The protein RGS4 (Regulator of G protein signaling 4) is found in brain circuits that process pathological pain, mood and motivation.
"Our research reveals that RGS4 actions contribute to the transition from acute and sub-acute pain to pathological pain states and to the maintenance of pain," says Venetia Zachariou, PhD, a professor in The Friedman Brain Institute at the Icahn School of Medicine at Mount Sinai in New York City.
"Because chronic pain states affect numerous neurochemical processes and single-target drugs are unlikely to work, it's exciting to have discovered a multifunctional protein that can be targeted to disrupt the maintenance of pain."
In studies on genetically modified mice, Zachariou and her colleagues found that genetic inactivation of RGS4 did not affect acute pain, but it promoted recovery from nerve injuries, chemotherapy-induced neuropathy and peripheral inflammation. Mice lacking RGS4 developed all the expected symptoms of a nerve injury, but recovered within 3 weeks and returned to physical activity.
The transition from acute to chronic pain is accompanied by numerous adaptations in immune, glial and neuronal cells, many of which are still not well understood.

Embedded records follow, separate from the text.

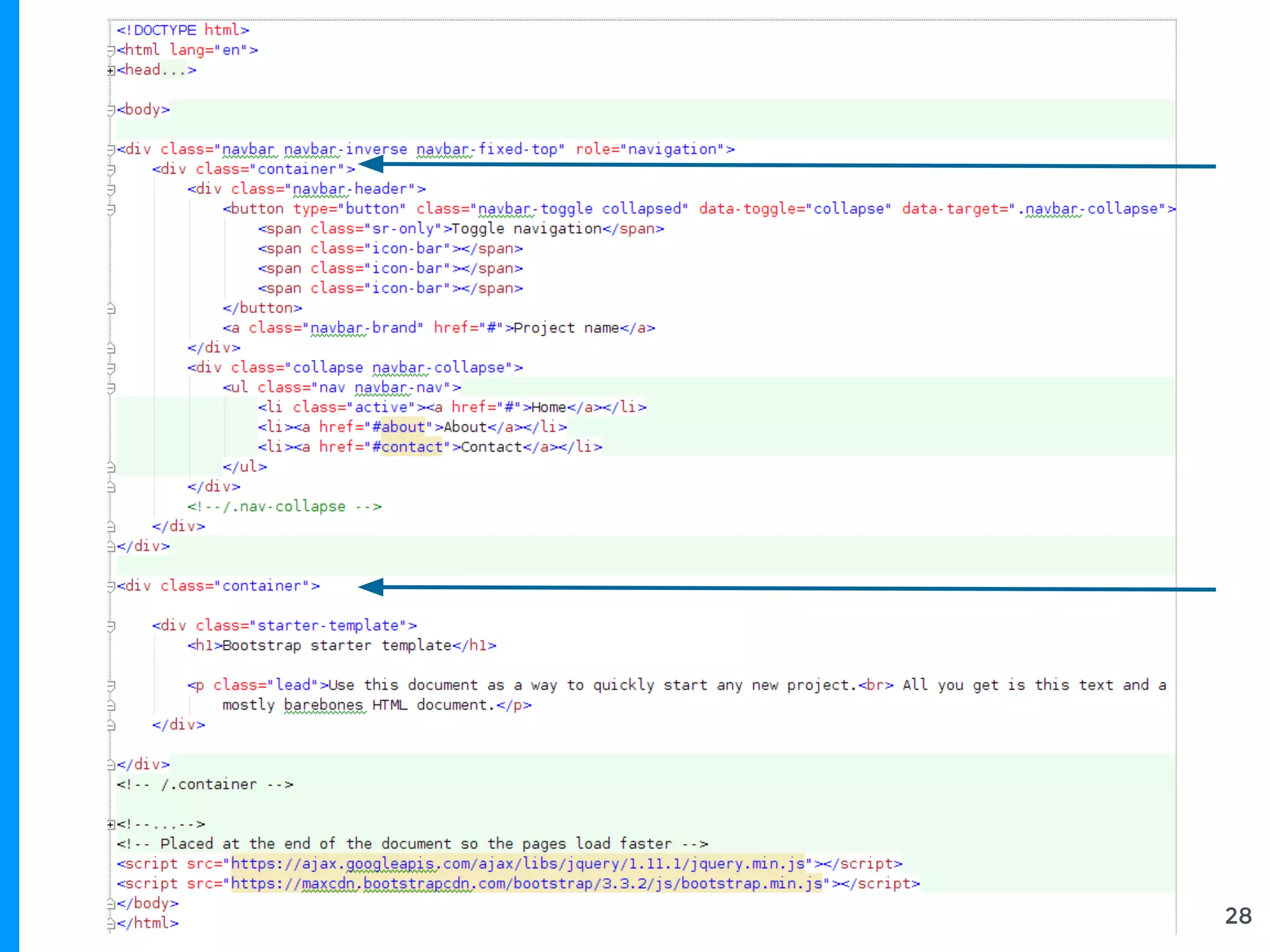Viewport: 1270px width, 952px height.
Task: Collapse the body tag fold marker
Action: [x=110, y=110]
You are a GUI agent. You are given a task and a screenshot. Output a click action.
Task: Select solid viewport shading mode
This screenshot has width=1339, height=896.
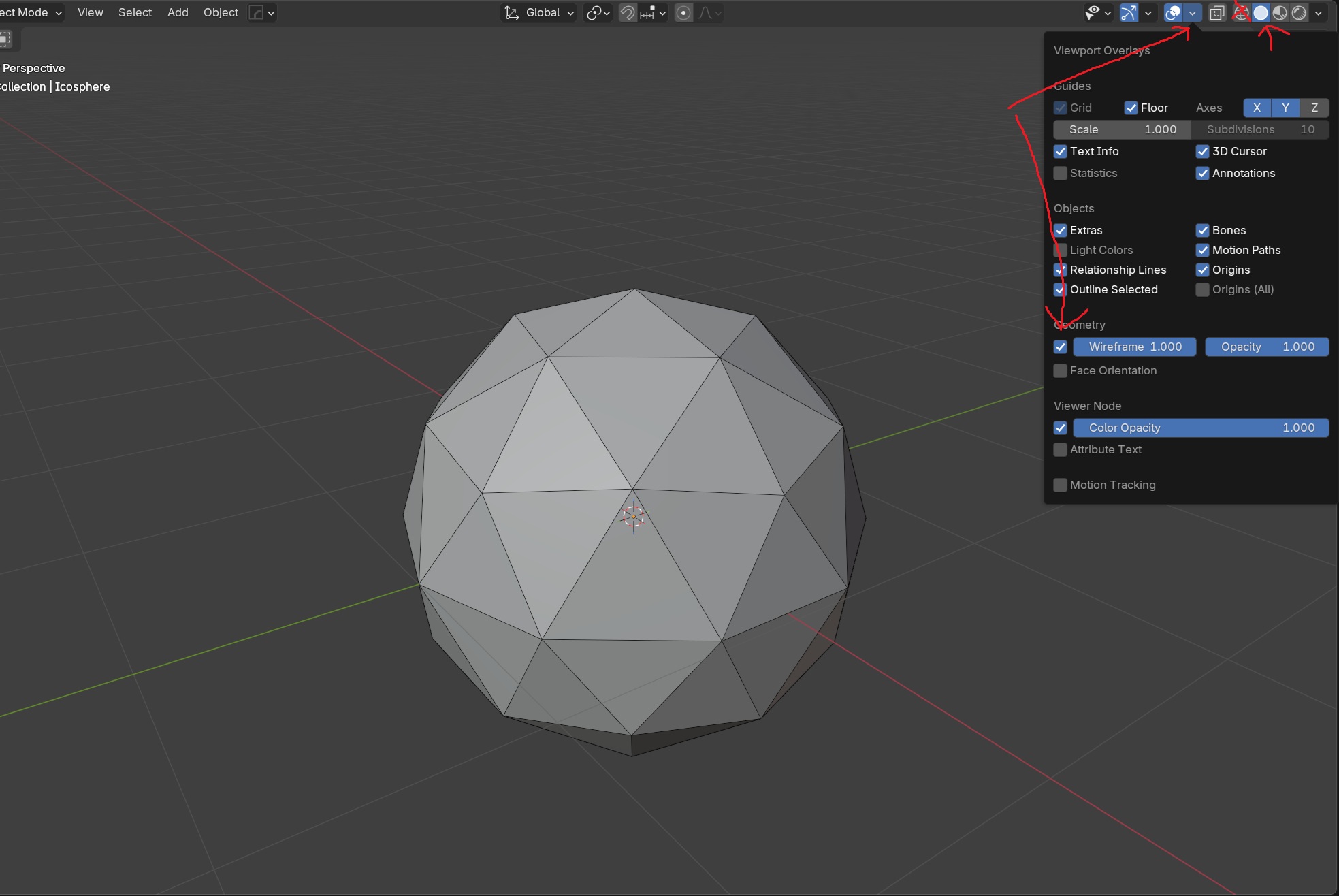(1261, 13)
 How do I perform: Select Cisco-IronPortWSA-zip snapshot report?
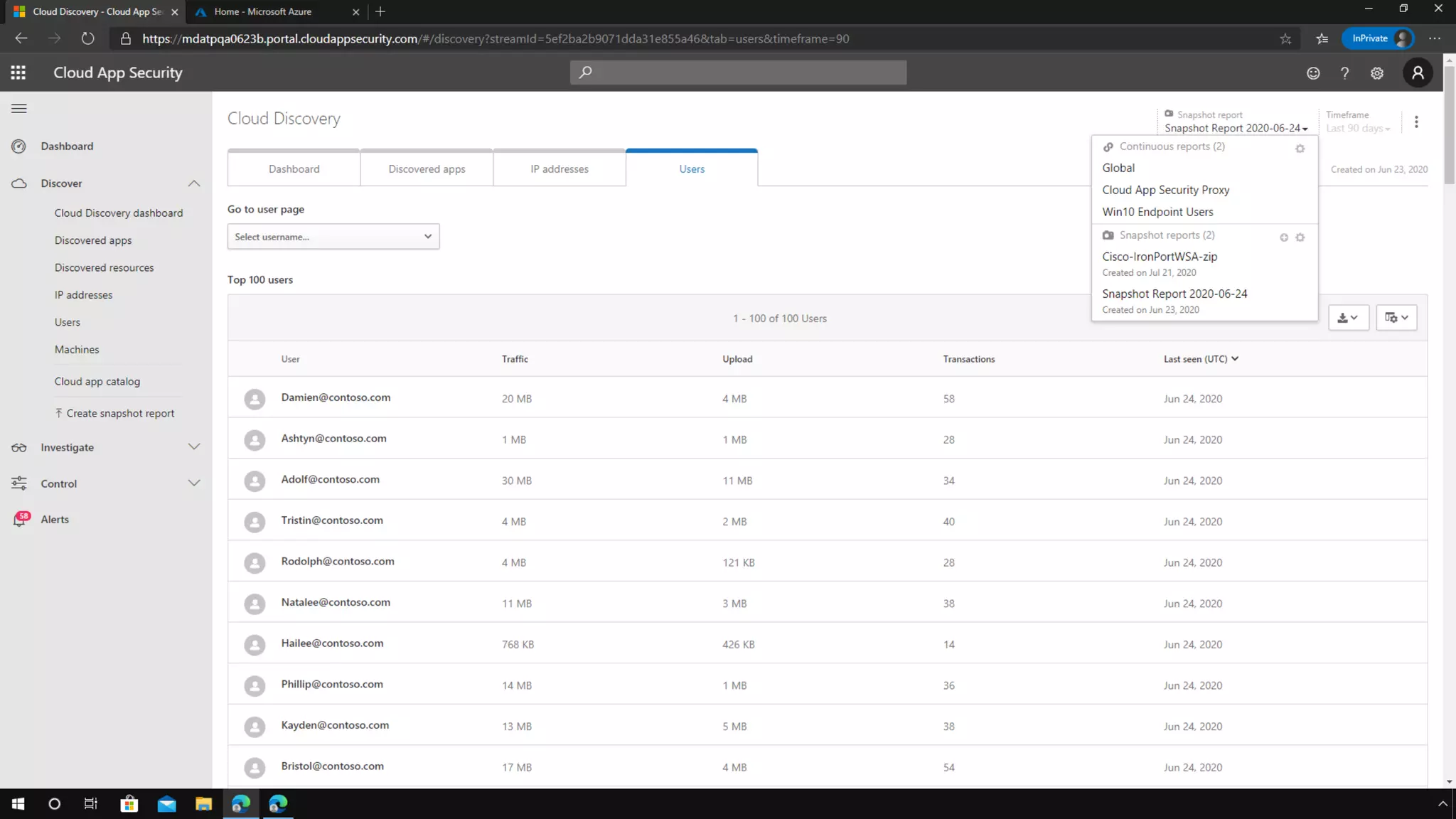tap(1160, 257)
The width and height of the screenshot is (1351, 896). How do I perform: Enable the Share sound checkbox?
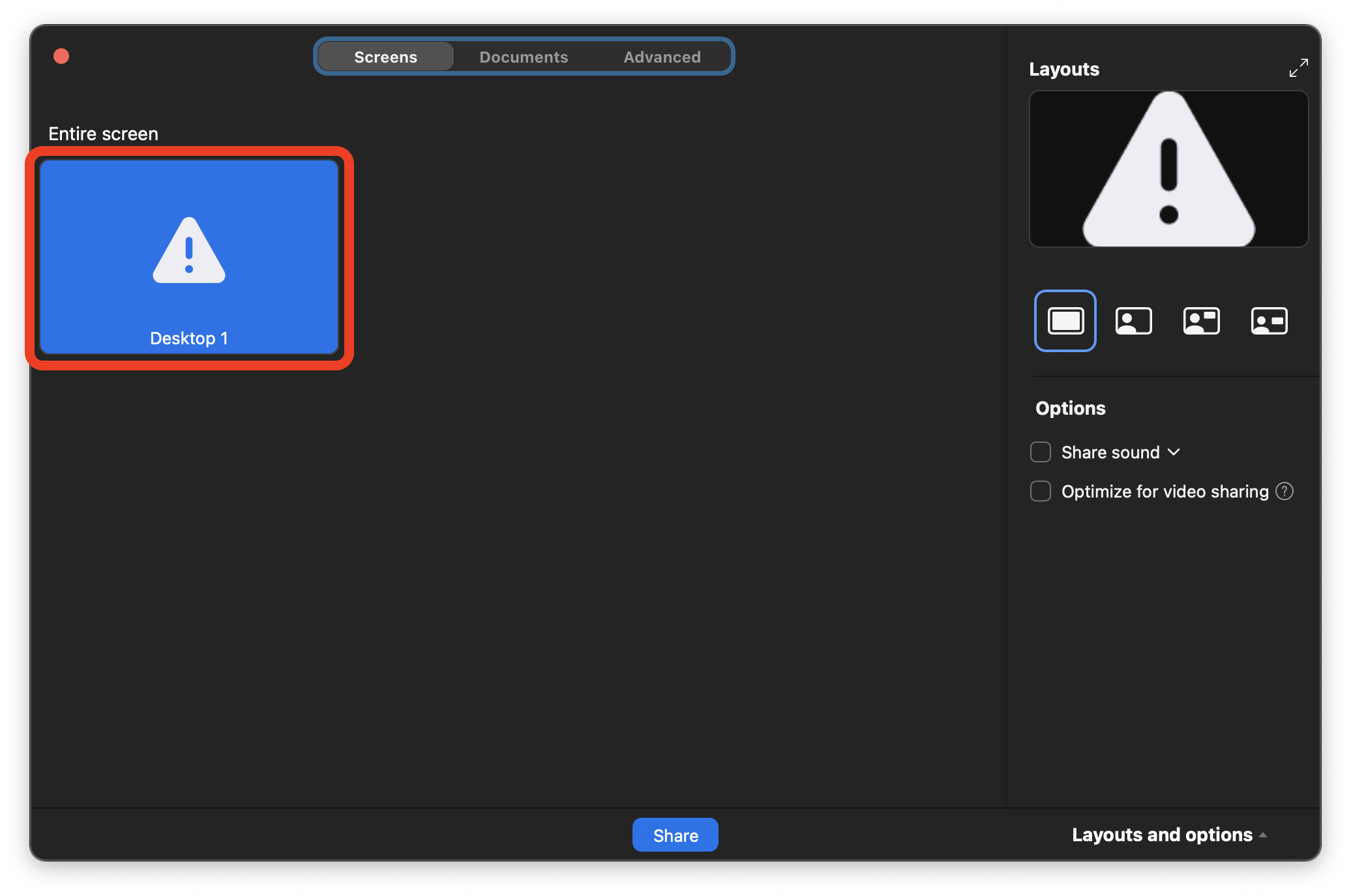pos(1040,451)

Chronic pain patients experience a number of debilitating symptoms besides pain, such as sensory deficits, depression and loss of motivation
Researchers believe future drugs that target RGS4 could prevent acute pain from transitioning to chronic pain. Currently available medications for chronic pain only treat the symptoms – not the underlying condition – and have major side effects.
Dr. Zachariou's laboratory is conducting further investigation into the actions of RGS4 in the spinal cord and mood-regulating areas of the brain to better understand the mechanism by which the protein affects sensory and pain symptoms.
Their findings are published online in The Journal of Neuroscience.